VMware unveiled three product suites designed to simplify and automate IT management. With significant enhancements to VMware vCenter Operations and the introduction of new VMware vFabric Application Management and VMware IT Business Management suites, VMware will help customers amplify the value of their virtual environments and achieve the agility and economics of cloud computing.

"As IT organizations are implementing private and hybrid clouds, traditional management approaches associated with physical distributed systems and siloed management disciplines just aren't capable of keeping up with the pace and scale of modern IT operations," said Boaz Chalamish, Sr VP and GM, Enterprise Management at VMware. "VMware's management solutions will deliver a new approach that takes advantage of cloud infrastructure, is focused on eliminating IT complexity rather than orchestrating it, and will support IT’s ability to act as a broker of services to the businesses it serves."

VMware's new management solutions will help customers transform how they manage infrastructure, applications and business services in virtual and cloud environments:

Infrastructure: The VMware vCenter Operations Management Suite

The highly dynamic nature of cloud infrastructure has outpaced traditional operations management disciplines. Introduced in March 2011, VMware vCenter Operations simplifies and automates operations by integrating performance, capacity and configuration management and applying analytics to deliver the actionable intelligence customers need to proactively ensure service levels in cloud environments.

With this update, VMware will continue to deliver on its strategy of converging management disciplines with deeper integration of VMware vCenter Capacity IQ and VMware vCenter Configuration Manager. New dashboards and smart alerts will correlate performance and capacity information to identify emerging problems, help customers “right size” their infrastructure and identify and remediate performance issues caused by configuration changes.

In addition, the vCenter Operations Management Suite will include new application awareness capabilities that automatically discover and map the relationships and dependencies between applications and the infrastructure components that support them.
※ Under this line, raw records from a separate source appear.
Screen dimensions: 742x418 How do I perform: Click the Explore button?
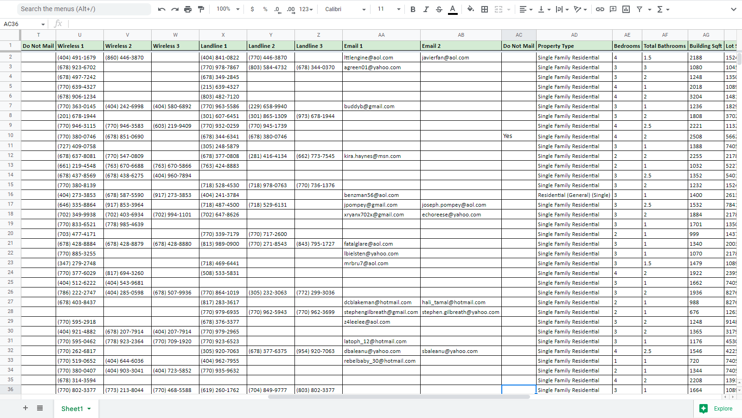(717, 409)
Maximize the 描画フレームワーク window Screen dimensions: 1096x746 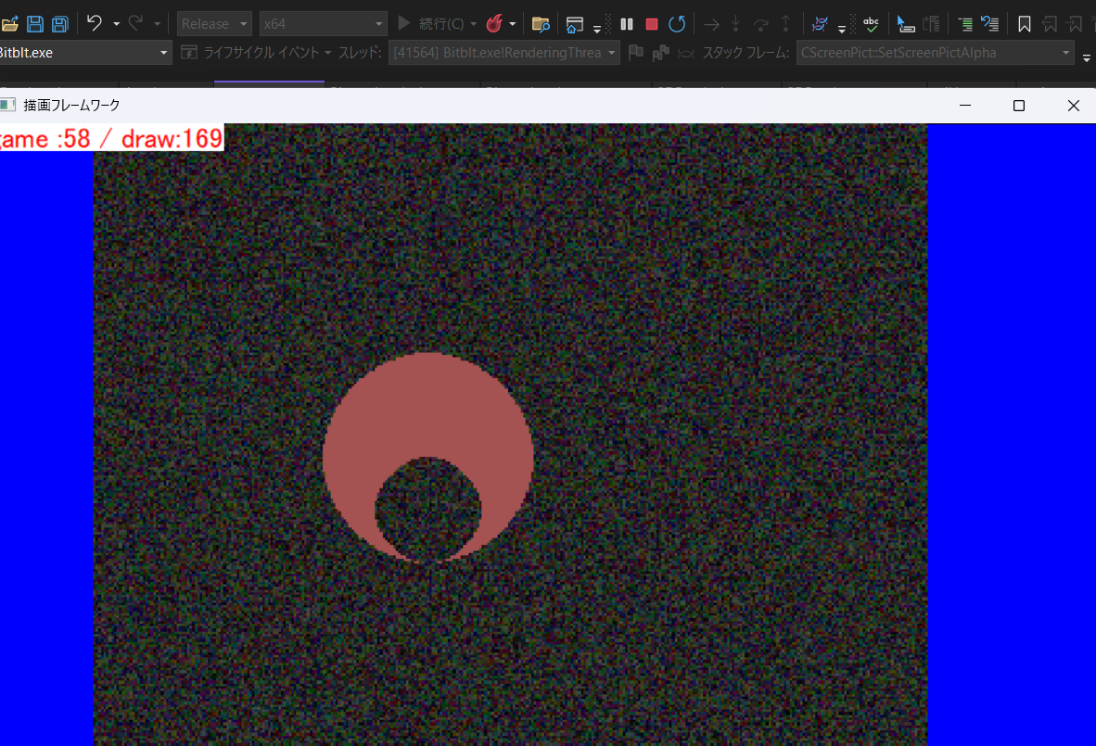click(1019, 106)
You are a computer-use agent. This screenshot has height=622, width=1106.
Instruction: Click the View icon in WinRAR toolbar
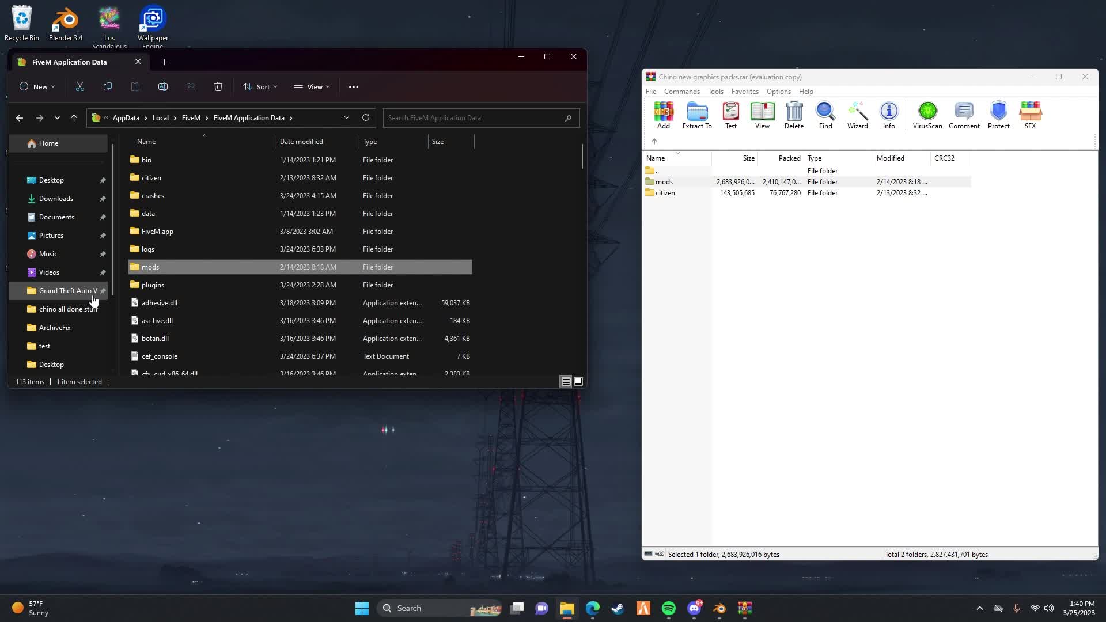click(x=762, y=114)
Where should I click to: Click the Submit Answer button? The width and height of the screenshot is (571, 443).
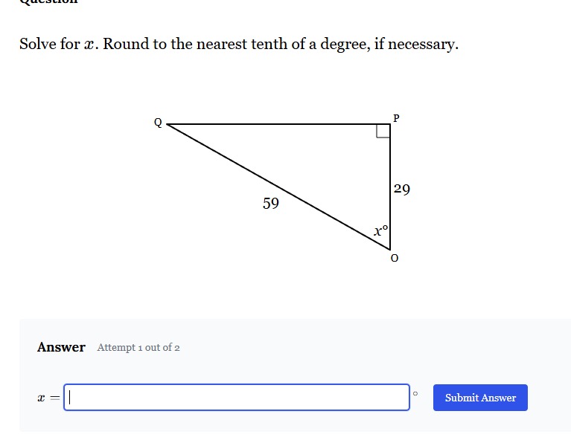click(x=480, y=398)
This means customers will be able to optimize infrastructure operations such as security management and disaster recovery based on application needs.
Learn more about the vCenter Operations Management Suite

Applications: The vFabric Application Management Suite

The move to cloud computing and the increasing velocity of application demand are causing organizations to rethink how they develop and manage applications, driving the emergence of converged application operations models such as "DevOps." To help customers increase agility and improve application performance, VMware is introducing a new application management suite that will empower application owners to deploy and manage a new generation of applications running on virtual and cloud infrastructures.
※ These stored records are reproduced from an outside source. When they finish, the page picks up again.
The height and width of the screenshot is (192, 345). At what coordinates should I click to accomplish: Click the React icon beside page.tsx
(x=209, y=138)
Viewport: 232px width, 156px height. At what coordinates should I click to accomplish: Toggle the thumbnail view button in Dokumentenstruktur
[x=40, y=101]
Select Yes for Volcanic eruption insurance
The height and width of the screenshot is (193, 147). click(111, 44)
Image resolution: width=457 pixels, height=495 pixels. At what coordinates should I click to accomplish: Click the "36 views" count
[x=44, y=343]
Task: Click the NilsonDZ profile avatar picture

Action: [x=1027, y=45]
The vFabric Application Management Suite will include two new solutions that integrate application disciplines to unite and streamline developer and operations efforts. Together, these suites support an "active application management" approach that will help IT keep up with business demand for application changes and more effectively maintain application performance and availability in dynamic environments.

vFabric AppDirector will standardize and automate the release/deployment of applications to any cloud through easy-to-create blueprints with standardized templates, component libraries, and deployment workflows.

vFabric Application Performance Manager will help customers proactively manage application performance in virtual and cloud environments.

The vFabric Application Management Suite is optimized for vFabric, but extensible to other frameworks.

The Business of IT: The VMware IT Business Management Suite

With the rise of public cloud services, the role of enterprise IT organizations is evolving into a broker of services to the business. This shift requires better visibility into costs, service levels and vendor operations. VMware is introducing the IT Business Management Suite, which is based on technologies from VMware’s June 2011 acquisition of Digital Fuel, to provide the rigor and discipline CIOs need to optimize the business value of IT investments and communicate IT’s value in language the business understands.

The suite will include three modules: IT Finance Manager, IT Service Level Manager and IT Vendor Manager. Together, they will aggregate data from a wide range of financial sources and apply analytics and modeling to offer a single pane of glass into IT capital, operating and service expenses with meaningful metrics and reports. The IT Business Management suite will allow CIOs to make informed sourcing decisions based on cost, risk, performance and compliance in order to operate as a broker of IT services in full alignment with business needs.

Pricing and Availability

The updated vCenter Operations Management Suite will be offered in four editions to meet the IT operations needs of small and midsized businesses and enterprises, and is expected to be available in early 2012 with prices starting at $50 per VM.

The updates will also be available as a free upgrade for current vCenter Operations customers.

To help customers more rapidly experience the tangible benefits of VMware's operations management solutions, VMware is introducing a new vCenter Operations Management Accelerator Service. The latest offering in VMware's portfolio of Operations Management Services, the new service lays the foundation for customers to begin more efficiently and effectively managing their virtual and cloud environments.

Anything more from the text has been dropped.